**Given records**
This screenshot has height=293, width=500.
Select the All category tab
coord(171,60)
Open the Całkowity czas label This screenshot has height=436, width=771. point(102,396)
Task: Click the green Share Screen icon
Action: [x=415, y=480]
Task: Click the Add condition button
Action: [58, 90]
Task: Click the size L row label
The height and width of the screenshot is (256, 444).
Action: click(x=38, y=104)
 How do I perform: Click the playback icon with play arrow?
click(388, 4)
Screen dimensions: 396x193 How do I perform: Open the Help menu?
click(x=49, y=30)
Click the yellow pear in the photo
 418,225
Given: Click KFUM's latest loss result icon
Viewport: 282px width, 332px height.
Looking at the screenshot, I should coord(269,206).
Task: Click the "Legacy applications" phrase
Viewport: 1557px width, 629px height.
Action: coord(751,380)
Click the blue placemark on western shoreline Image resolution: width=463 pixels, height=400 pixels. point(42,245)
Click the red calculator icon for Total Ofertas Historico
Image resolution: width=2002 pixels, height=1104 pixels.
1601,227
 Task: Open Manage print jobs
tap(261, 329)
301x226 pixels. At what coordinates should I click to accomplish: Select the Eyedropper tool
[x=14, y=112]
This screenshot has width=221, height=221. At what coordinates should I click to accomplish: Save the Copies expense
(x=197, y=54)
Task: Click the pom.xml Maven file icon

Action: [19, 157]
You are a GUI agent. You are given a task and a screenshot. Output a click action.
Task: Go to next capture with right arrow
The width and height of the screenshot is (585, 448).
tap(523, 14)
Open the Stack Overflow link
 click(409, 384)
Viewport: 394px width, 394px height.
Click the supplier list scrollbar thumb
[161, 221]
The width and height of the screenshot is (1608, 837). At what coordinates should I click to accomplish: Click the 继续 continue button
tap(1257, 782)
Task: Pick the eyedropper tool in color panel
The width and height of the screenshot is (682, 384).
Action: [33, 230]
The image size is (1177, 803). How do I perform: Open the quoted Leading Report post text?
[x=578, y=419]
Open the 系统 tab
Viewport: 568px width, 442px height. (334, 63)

**Instructions to follow**
Please make an exact copy of each record.

**Worked solution**
This screenshot has height=293, width=500.
Select the All category tab
coord(171,60)
Open the Całkowity czas label This screenshot has height=436, width=771. point(102,396)
Task: Click the green Share Screen icon
Action: [x=415, y=480]
Task: Click the Add condition button
Action: [58, 90]
Task: Click the size L row label
The height and width of the screenshot is (256, 444).
Action: click(x=38, y=104)
 How do I perform: Click the playback icon with play arrow?
click(388, 4)
Screen dimensions: 396x193 How do I perform: Open the Help menu?
click(x=49, y=30)
Click the yellow pear in the photo
 418,225
Given: Click KFUM's latest loss result icon
Viewport: 282px width, 332px height.
Looking at the screenshot, I should coord(269,206).
Task: Click the "Legacy applications" phrase
Viewport: 1557px width, 629px height.
Action: coord(751,380)
Click the blue placemark on western shoreline Image resolution: width=463 pixels, height=400 pixels. point(42,245)
Click the red calculator icon for Total Ofertas Historico
Image resolution: width=2002 pixels, height=1104 pixels.
1601,227
 Task: Open Manage print jobs
tap(261, 329)
301x226 pixels. At what coordinates should I click to accomplish: Select the Eyedropper tool
[x=14, y=112]
This screenshot has width=221, height=221. At what coordinates should I click to accomplish: Save the Copies expense
(x=197, y=54)
Task: Click the pom.xml Maven file icon

Action: [19, 157]
You are a GUI agent. You are given a task and a screenshot. Output a click action.
Task: Go to next capture with right arrow
The width and height of the screenshot is (585, 448).
tap(523, 14)
Open the Stack Overflow link
 click(409, 384)
Viewport: 394px width, 394px height.
Click the supplier list scrollbar thumb
[161, 221]
The width and height of the screenshot is (1608, 837). At what coordinates should I click to accomplish: Click the 继续 continue button
tap(1257, 782)
Task: Pick the eyedropper tool in color panel
The width and height of the screenshot is (682, 384).
Action: [33, 230]
The image size is (1177, 803). How do I perform: Open the quoted Leading Report post text?
[x=578, y=419]
Open the 系统 tab
Viewport: 568px width, 442px height. (334, 63)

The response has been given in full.